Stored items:
────────

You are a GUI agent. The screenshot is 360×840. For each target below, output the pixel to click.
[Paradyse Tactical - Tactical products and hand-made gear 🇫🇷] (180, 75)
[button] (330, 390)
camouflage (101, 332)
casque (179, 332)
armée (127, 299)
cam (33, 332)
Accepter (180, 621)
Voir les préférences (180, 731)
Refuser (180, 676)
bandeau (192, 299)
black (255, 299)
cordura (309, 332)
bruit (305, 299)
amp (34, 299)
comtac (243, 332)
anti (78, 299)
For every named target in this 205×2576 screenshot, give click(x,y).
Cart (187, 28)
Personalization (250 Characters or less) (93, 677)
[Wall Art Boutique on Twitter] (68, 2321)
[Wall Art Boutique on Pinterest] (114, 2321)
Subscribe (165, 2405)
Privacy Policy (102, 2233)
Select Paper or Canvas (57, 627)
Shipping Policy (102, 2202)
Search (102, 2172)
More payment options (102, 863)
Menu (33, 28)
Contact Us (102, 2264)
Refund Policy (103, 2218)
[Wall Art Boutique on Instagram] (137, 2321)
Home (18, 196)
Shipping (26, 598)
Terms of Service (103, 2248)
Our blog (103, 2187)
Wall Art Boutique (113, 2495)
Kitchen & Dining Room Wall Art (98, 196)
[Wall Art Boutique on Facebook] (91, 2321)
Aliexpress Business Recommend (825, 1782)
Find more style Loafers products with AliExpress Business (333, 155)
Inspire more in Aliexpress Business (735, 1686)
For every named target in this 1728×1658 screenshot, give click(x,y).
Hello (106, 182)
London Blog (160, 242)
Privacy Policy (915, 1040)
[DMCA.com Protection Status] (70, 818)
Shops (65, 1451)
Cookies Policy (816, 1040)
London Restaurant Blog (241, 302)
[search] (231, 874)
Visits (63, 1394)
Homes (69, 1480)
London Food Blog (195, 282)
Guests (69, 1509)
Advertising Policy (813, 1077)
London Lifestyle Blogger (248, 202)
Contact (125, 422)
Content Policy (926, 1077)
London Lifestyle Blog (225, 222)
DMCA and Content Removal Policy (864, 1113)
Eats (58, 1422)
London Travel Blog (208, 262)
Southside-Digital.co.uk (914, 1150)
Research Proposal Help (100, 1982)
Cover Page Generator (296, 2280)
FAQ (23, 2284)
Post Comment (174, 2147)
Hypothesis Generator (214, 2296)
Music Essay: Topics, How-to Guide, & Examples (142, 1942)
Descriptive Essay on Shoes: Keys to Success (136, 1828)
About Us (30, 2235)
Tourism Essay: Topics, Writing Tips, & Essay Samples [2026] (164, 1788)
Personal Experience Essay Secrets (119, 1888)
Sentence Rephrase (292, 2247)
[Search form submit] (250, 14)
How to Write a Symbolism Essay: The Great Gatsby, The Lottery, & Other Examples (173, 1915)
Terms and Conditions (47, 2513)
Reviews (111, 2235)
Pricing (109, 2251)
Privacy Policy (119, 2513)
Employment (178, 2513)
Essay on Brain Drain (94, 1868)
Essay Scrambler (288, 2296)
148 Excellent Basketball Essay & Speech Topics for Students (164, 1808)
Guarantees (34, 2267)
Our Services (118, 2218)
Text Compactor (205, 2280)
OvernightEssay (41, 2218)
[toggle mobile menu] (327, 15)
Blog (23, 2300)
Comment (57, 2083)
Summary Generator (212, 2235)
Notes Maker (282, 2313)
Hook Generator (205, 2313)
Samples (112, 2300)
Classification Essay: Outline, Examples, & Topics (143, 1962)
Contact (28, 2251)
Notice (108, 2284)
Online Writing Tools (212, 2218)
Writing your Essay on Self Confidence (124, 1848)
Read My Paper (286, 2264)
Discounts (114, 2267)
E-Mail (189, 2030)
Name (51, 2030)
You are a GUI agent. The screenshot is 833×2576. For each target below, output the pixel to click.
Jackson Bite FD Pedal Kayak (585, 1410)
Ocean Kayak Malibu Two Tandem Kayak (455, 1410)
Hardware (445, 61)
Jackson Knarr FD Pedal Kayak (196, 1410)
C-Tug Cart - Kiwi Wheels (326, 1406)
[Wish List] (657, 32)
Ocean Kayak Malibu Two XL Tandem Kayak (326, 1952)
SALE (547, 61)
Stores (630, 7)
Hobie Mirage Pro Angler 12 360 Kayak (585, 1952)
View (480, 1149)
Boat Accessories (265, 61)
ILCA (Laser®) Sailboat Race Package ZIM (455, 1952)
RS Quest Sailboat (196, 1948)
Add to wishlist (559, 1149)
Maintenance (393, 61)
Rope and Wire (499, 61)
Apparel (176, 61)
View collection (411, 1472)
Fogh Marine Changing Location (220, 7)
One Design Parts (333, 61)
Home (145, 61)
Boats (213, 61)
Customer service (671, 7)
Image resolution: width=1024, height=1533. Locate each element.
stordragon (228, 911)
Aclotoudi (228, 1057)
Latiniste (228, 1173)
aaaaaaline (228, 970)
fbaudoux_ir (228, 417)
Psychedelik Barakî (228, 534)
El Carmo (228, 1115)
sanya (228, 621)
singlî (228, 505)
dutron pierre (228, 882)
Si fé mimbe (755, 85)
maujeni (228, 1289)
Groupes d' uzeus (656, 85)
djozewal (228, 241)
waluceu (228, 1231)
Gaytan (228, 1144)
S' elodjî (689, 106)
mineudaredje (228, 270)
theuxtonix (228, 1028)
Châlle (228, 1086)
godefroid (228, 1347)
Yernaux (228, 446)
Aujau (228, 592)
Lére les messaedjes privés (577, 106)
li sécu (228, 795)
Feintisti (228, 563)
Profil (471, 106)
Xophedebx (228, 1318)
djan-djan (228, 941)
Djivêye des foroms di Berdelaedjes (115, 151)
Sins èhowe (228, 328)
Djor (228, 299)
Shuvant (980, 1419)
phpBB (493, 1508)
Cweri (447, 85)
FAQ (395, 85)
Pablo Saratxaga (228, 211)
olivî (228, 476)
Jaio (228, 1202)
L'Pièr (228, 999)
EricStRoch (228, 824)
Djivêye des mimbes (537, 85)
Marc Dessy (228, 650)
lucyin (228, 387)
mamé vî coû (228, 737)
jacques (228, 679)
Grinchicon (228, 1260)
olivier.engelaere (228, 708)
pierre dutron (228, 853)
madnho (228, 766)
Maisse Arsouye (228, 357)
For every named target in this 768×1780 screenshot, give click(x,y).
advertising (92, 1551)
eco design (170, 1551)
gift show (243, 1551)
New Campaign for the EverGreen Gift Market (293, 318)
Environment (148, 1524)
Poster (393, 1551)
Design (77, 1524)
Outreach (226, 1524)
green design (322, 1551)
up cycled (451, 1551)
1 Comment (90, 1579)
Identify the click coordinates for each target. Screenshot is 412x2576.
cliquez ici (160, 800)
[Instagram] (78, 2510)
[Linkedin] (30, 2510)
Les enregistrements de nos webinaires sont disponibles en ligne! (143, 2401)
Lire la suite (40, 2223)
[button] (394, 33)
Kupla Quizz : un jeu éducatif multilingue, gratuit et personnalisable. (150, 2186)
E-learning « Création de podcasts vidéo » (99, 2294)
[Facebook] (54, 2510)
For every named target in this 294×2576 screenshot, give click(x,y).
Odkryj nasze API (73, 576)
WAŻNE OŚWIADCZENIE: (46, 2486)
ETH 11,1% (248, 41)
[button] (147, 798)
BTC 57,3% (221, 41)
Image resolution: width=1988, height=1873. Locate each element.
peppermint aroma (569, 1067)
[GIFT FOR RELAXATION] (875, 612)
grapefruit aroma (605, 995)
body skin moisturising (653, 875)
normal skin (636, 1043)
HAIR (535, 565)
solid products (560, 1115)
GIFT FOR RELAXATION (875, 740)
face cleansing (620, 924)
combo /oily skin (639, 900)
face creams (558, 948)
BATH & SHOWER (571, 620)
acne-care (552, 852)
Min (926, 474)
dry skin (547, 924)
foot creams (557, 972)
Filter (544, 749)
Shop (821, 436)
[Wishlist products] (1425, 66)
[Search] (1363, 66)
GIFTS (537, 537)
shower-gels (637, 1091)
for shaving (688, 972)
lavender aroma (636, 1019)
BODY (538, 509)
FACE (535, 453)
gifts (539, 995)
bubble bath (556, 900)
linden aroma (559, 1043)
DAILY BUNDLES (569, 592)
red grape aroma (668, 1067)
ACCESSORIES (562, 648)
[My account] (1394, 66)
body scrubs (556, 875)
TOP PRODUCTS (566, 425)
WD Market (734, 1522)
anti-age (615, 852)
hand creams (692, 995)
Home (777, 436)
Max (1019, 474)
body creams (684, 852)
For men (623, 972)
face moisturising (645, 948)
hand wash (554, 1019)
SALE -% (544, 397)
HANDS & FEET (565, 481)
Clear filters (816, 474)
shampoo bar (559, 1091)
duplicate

────────

- Work item: Restate word for word the entries above, starting at the line with "anti (78, 299)" and ending at the line with "Essay Scrambler (288, 2296)", inclusive, and no others.

- Output of the exercise:
anti (78, 299)
For every named target in this 205×2576 screenshot, give click(x,y).
Cart (187, 28)
Personalization (250 Characters or less) (93, 677)
[Wall Art Boutique on Twitter] (68, 2321)
[Wall Art Boutique on Pinterest] (114, 2321)
Subscribe (165, 2405)
Privacy Policy (102, 2233)
Select Paper or Canvas (57, 627)
Shipping Policy (102, 2202)
Search (102, 2172)
More payment options (102, 863)
Menu (33, 28)
Contact Us (102, 2264)
Refund Policy (103, 2218)
[Wall Art Boutique on Instagram] (137, 2321)
Home (18, 196)
Shipping (26, 598)
Terms of Service (103, 2248)
Our blog (103, 2187)
Wall Art Boutique (113, 2495)
Kitchen & Dining Room Wall Art (98, 196)
[Wall Art Boutique on Facebook] (91, 2321)
Aliexpress Business Recommend (825, 1782)
Find more style Loafers products with AliExpress Business (333, 155)
Inspire more in Aliexpress Business (735, 1686)
For every named target in this 1728×1658 screenshot, give click(x,y).
Hello (106, 182)
London Blog (160, 242)
Privacy Policy (915, 1040)
[DMCA.com Protection Status] (70, 818)
Shops (65, 1451)
Cookies Policy (816, 1040)
London Restaurant Blog (241, 302)
[search] (231, 874)
Visits (63, 1394)
Homes (69, 1480)
London Food Blog (195, 282)
Guests (69, 1509)
Advertising Policy (813, 1077)
London Lifestyle Blogger (248, 202)
Contact (125, 422)
Content Policy (926, 1077)
London Lifestyle Blog (225, 222)
DMCA and Content Removal Policy (864, 1113)
Eats (58, 1422)
London Travel Blog (208, 262)
Southside-Digital.co.uk (914, 1150)
Research Proposal Help (100, 1982)
Cover Page Generator (296, 2280)
FAQ (23, 2284)
Post Comment (174, 2147)
Hypothesis Generator (214, 2296)
Music Essay: Topics, How-to Guide, & Examples (142, 1942)
Descriptive Essay on Shoes: Keys to Success (136, 1828)
About Us (30, 2235)
Tourism Essay: Topics, Writing Tips, & Essay Samples [2026] (164, 1788)
Personal Experience Essay Secrets (119, 1888)
Sentence Rephrase (292, 2247)
[Search form submit] (250, 14)
How to Write a Symbolism Essay: The Great Gatsby, The Lottery, & Other Examples (173, 1915)
Terms and Conditions (47, 2513)
Reviews (111, 2235)
Pricing (109, 2251)
Privacy Policy (119, 2513)
Employment (178, 2513)
Essay on Brain Drain (94, 1868)
Essay Scrambler (288, 2296)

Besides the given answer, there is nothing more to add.